§ About this task: Return only what runs from the line containing "Open the Lady Gaga celebrity dropdown" through the last line of the entries below, exactly, omitting pictures.

(Records drawn from a dataset)
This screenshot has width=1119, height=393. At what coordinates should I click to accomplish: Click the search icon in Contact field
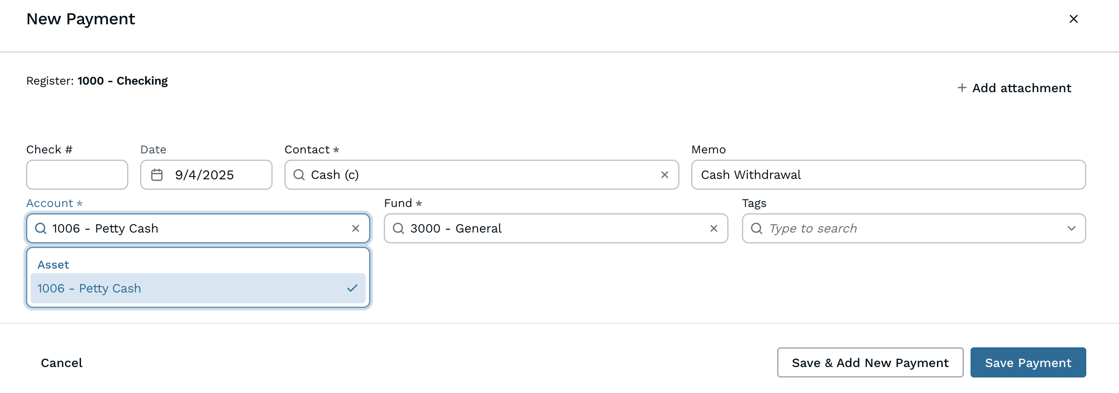[299, 175]
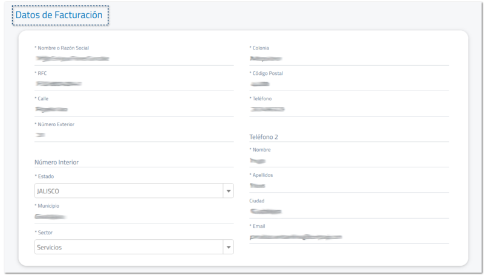Click the Datos de Facturación heading
Screen dimensions: 485x276
pyautogui.click(x=60, y=15)
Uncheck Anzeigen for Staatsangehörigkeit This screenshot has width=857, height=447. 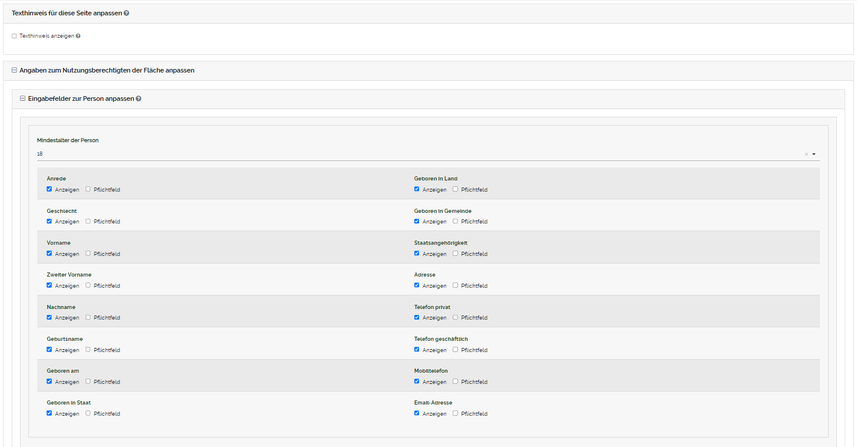pyautogui.click(x=417, y=254)
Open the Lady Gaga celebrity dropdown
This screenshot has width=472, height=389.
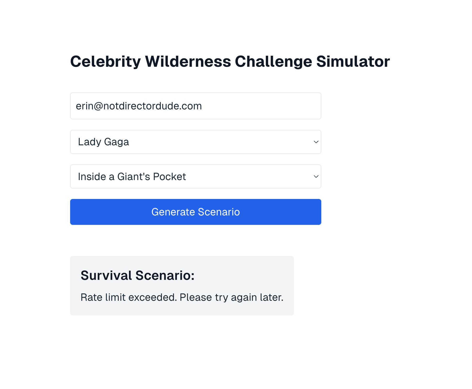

§ Solved exercise:
Open the Lady Gaga celebrity dropdown
This screenshot has width=472, height=389.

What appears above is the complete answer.